Annotation Layers

CorA supports various types of annotations: part-of-speech tags, lemmatization, normalization, etc. — we refer to them as annotation layers (or, sometimes, tagsets¹).

Annotation layers have to be associated with (or “linked to”) documents in order to use them. This way, you can customize which annotation columns should appear in the editor. You can also have multiple projects that use different layers, different POS tagsets, etc. These associations must be defined by an administrator, either in the project settings or, if needed, for individual texts.

Open vs. closed layers

An important distinction is that between open- and closed-class annotation layers:

Open annotation layers do not place restrictions on the possible annotation values. In the editor, they are typically represented by a text box which accepts arbitrary input.

Instances of these annotation layers are created automatically and can simply be selected when linking annotation layers to documents.

Example: lemmatization
Closed annotation layers have a fixed set of allowed annotation values.
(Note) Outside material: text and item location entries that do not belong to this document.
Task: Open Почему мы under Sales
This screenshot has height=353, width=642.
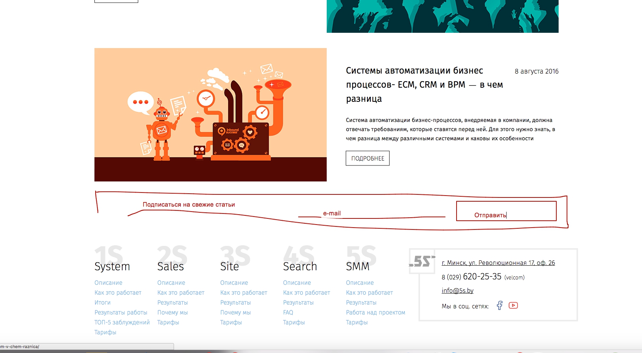Action: pyautogui.click(x=172, y=312)
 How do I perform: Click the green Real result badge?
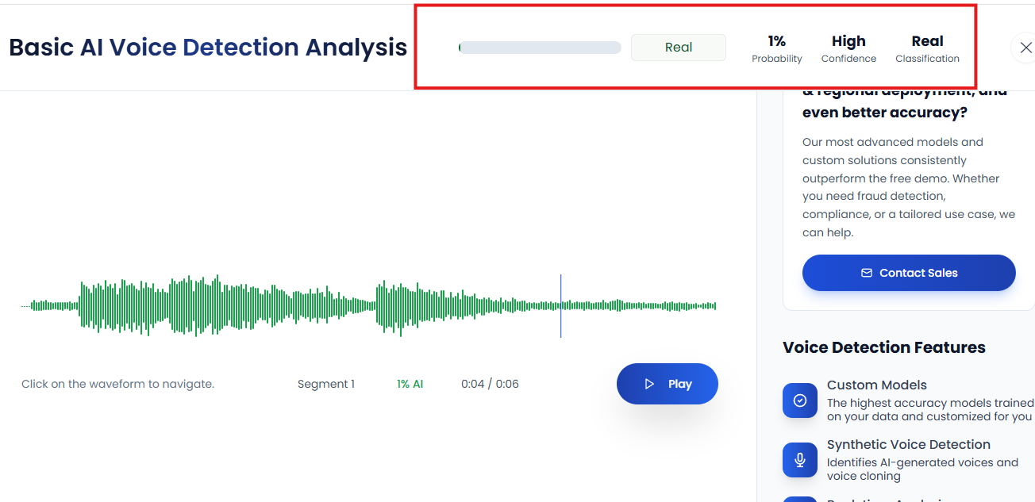[678, 48]
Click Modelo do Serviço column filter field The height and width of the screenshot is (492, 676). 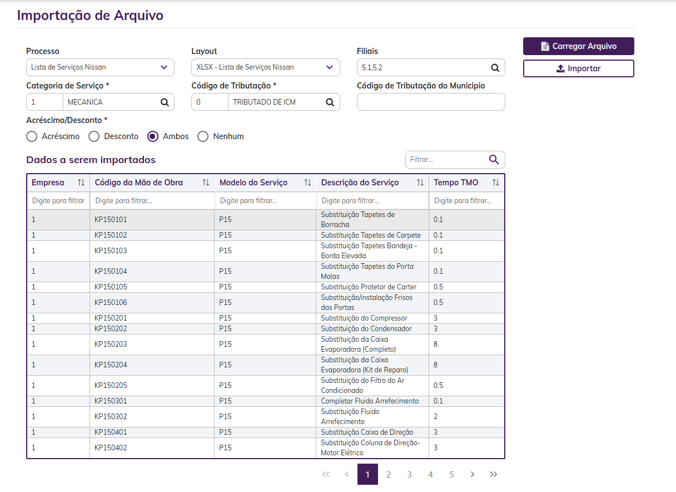[265, 200]
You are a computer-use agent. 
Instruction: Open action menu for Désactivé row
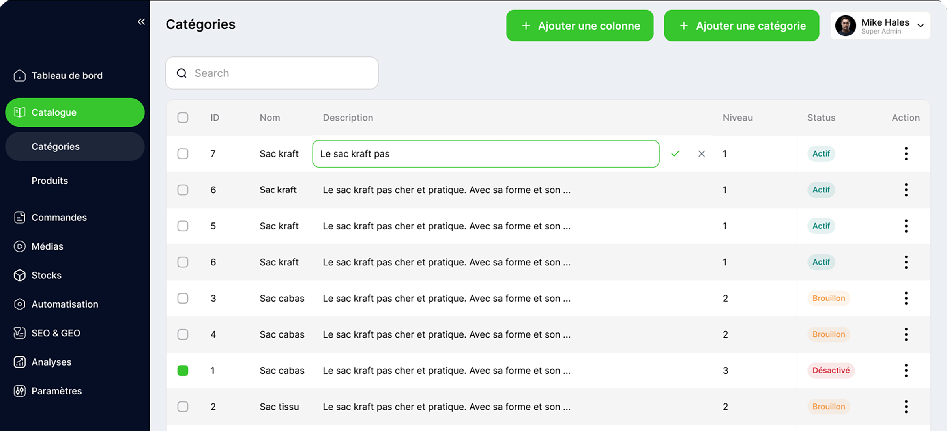pos(906,371)
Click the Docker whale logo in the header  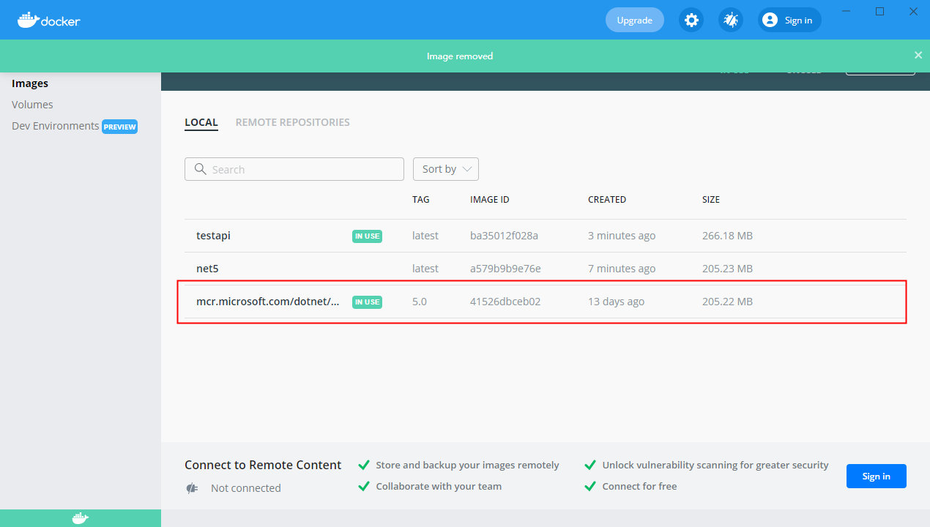[28, 20]
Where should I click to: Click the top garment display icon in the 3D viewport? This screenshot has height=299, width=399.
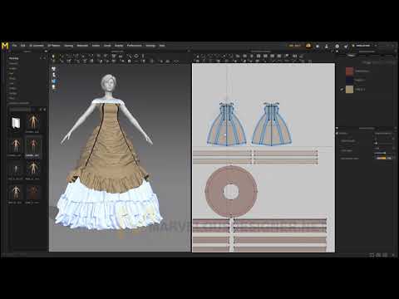(54, 69)
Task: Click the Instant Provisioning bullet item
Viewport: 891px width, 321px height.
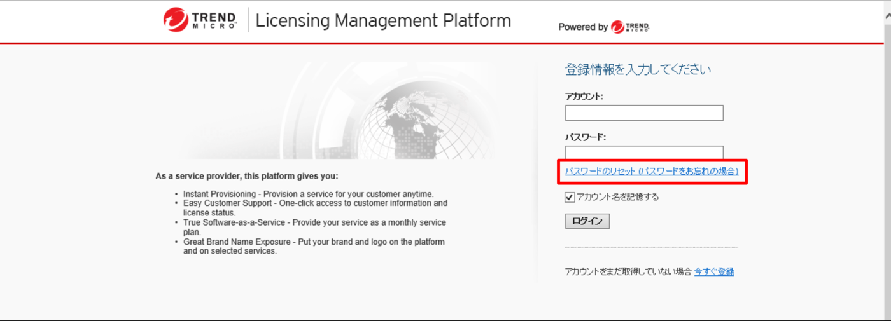Action: pos(308,193)
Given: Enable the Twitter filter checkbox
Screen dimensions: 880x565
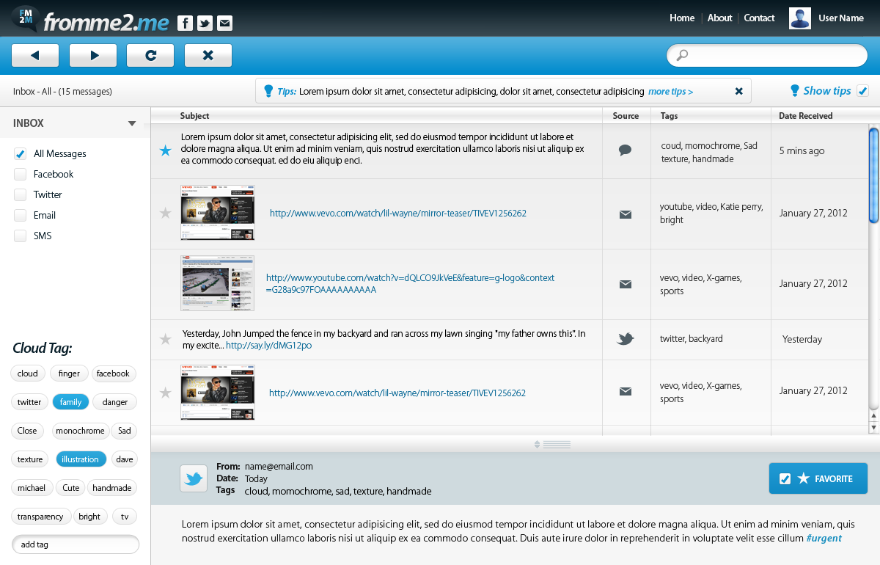Looking at the screenshot, I should tap(21, 195).
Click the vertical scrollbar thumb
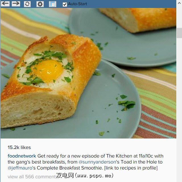Image resolution: width=182 pixels, height=182 pixels. (179, 33)
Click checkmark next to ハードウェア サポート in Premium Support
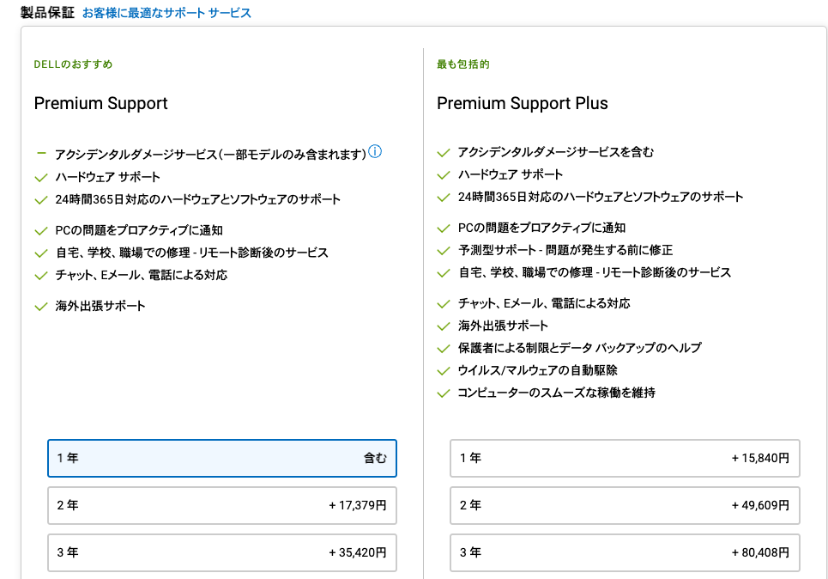 click(x=40, y=177)
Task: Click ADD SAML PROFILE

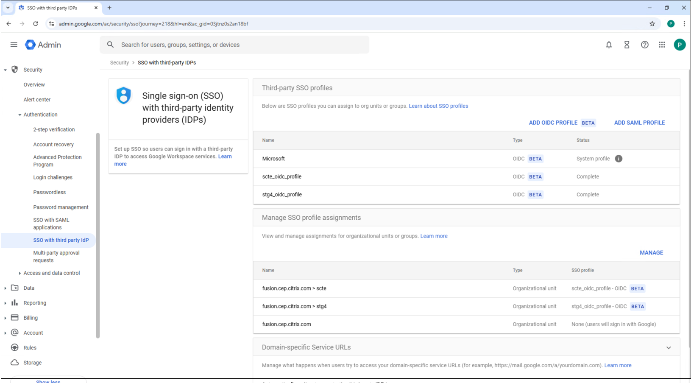Action: 639,123
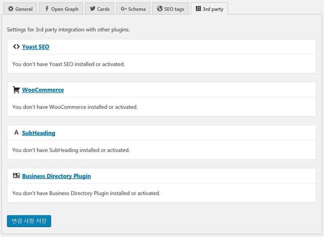Go to the Cards tab
Image resolution: width=324 pixels, height=237 pixels.
pyautogui.click(x=100, y=9)
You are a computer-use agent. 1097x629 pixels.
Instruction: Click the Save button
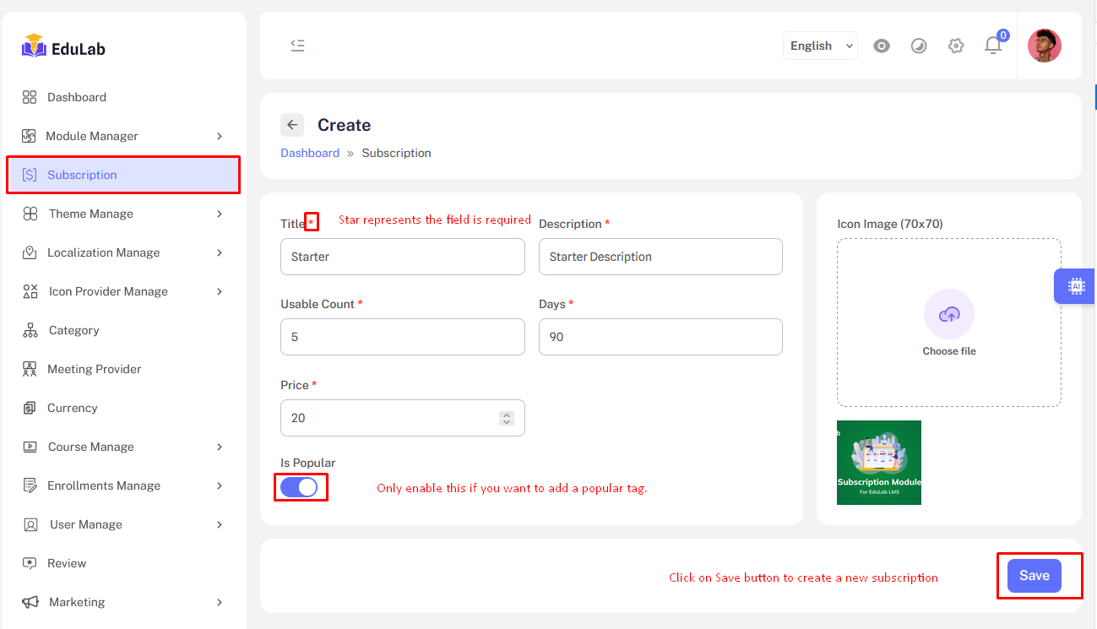[1035, 575]
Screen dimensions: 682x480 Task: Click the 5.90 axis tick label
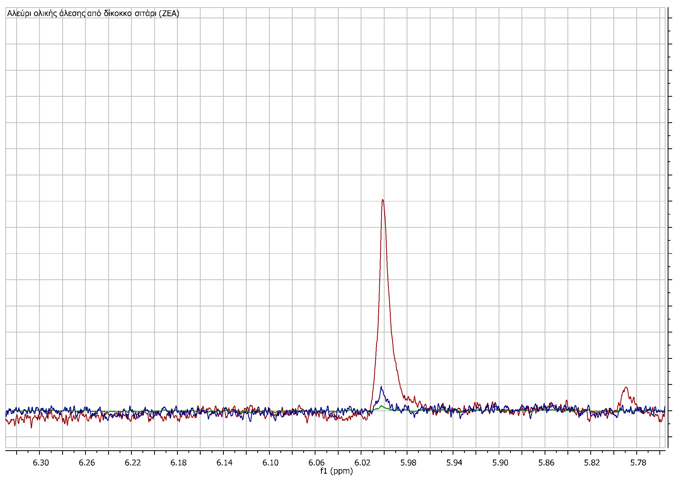click(x=500, y=463)
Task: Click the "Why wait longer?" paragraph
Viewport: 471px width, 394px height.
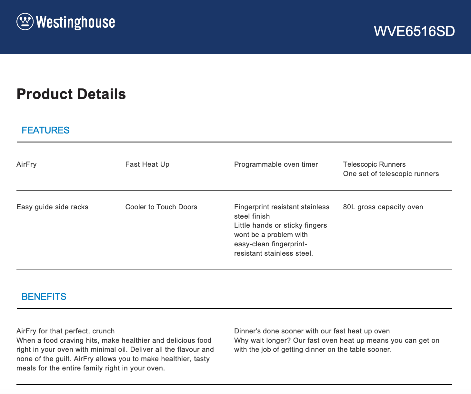Action: point(336,345)
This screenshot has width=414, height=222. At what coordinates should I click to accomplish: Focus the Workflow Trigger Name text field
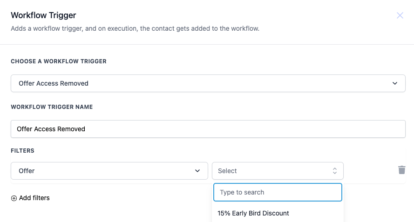(208, 129)
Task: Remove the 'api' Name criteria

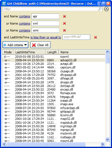Action: pos(64,16)
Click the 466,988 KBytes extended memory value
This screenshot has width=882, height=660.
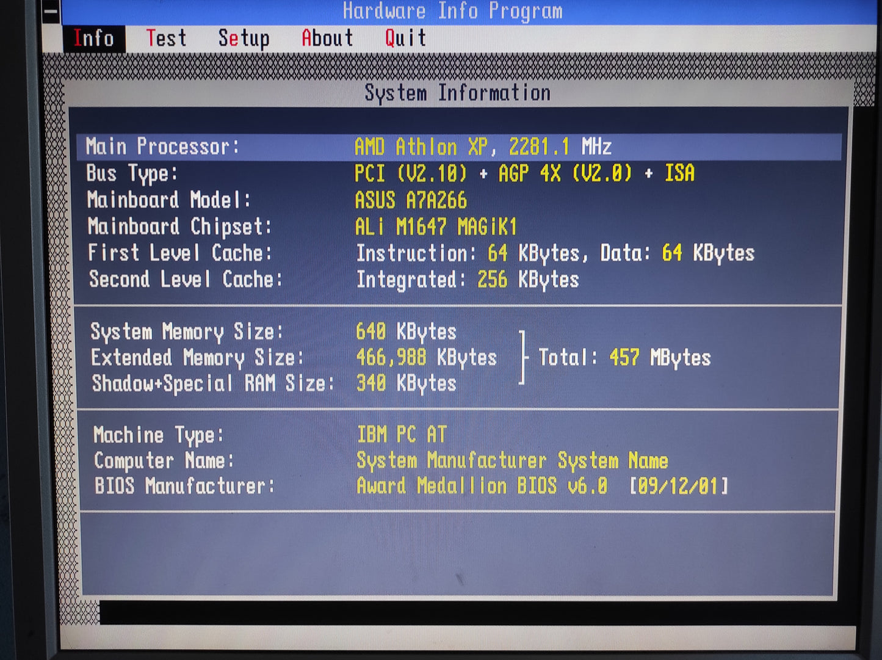click(x=426, y=358)
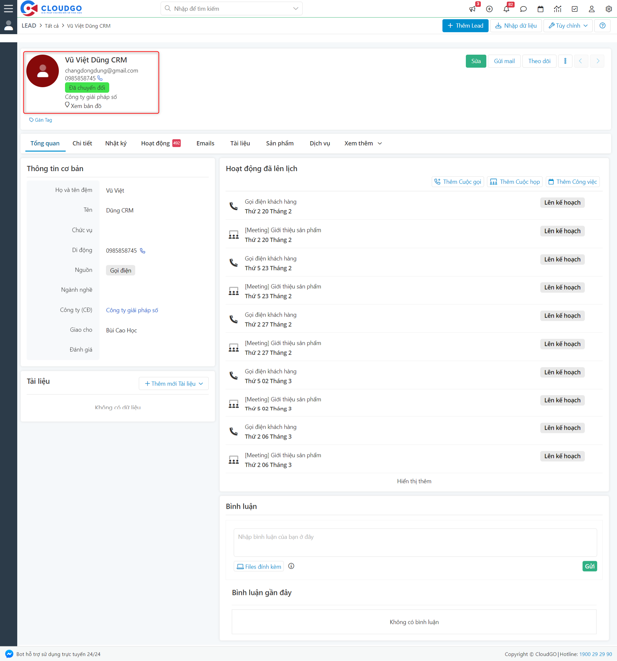This screenshot has height=661, width=617.
Task: Click phone icon next to Di động number
Action: pos(143,251)
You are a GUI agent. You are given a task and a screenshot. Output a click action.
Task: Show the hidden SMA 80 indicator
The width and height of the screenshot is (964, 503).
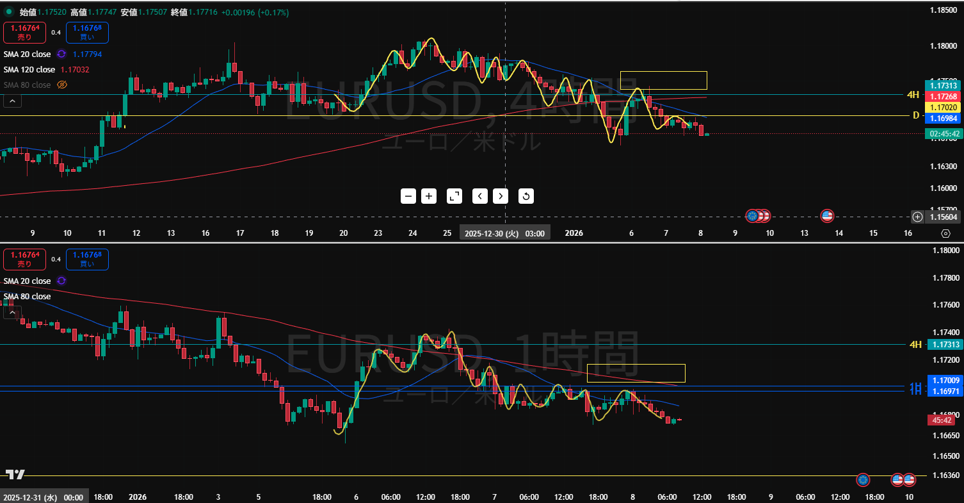(63, 85)
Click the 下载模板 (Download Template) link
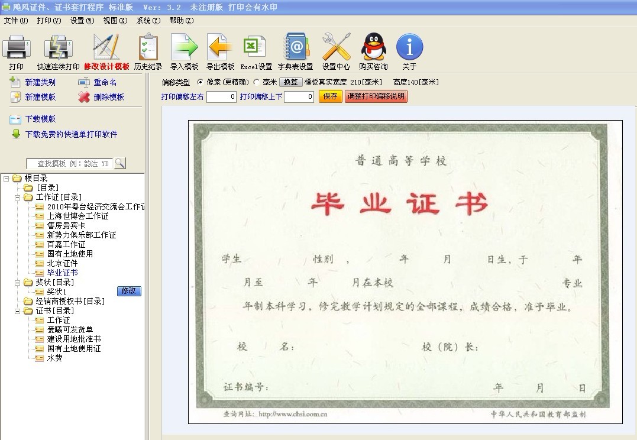This screenshot has width=637, height=440. 40,119
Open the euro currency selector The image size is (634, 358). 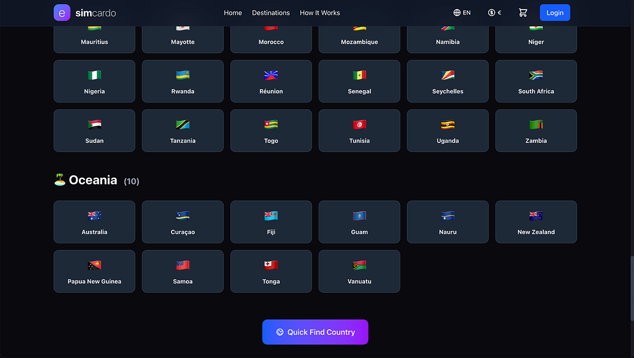pos(494,13)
In the editor, values are typically selected from a dropdown box.

Because of this, instances of these annotation layers need to be created manually in the “Administration” tab by providing a name and a list of allowed values (‘tags’). This also means that, contrary to open-class layers, there can be several instances of the same closed annotation layer, but with different tag lists.

Example: POS

List of annotation layers

Here is a list of all annotation layers that CorA currently supports. Each layer has an internal “type”, i.e. a short abbreviation which identifies it. This type string is used when importing tagsets and also appears in XML tags when exporting documents in CorA-XML format.

Name	Type	Class
Part-of-speech	pos	closed
Lemmatization	lemma	open
Lemma suggestion	lemma_sugg	closed
Lemma part-of-speech	lemmapos	closed
Normalization	norm	open
Modernization	norm_broad	open
Modernization type	norm_type	closed
Boundaries	boundary	closed
Comments	comment	open
Secondary comments	sec_comment	open

Part-of-speech (POS)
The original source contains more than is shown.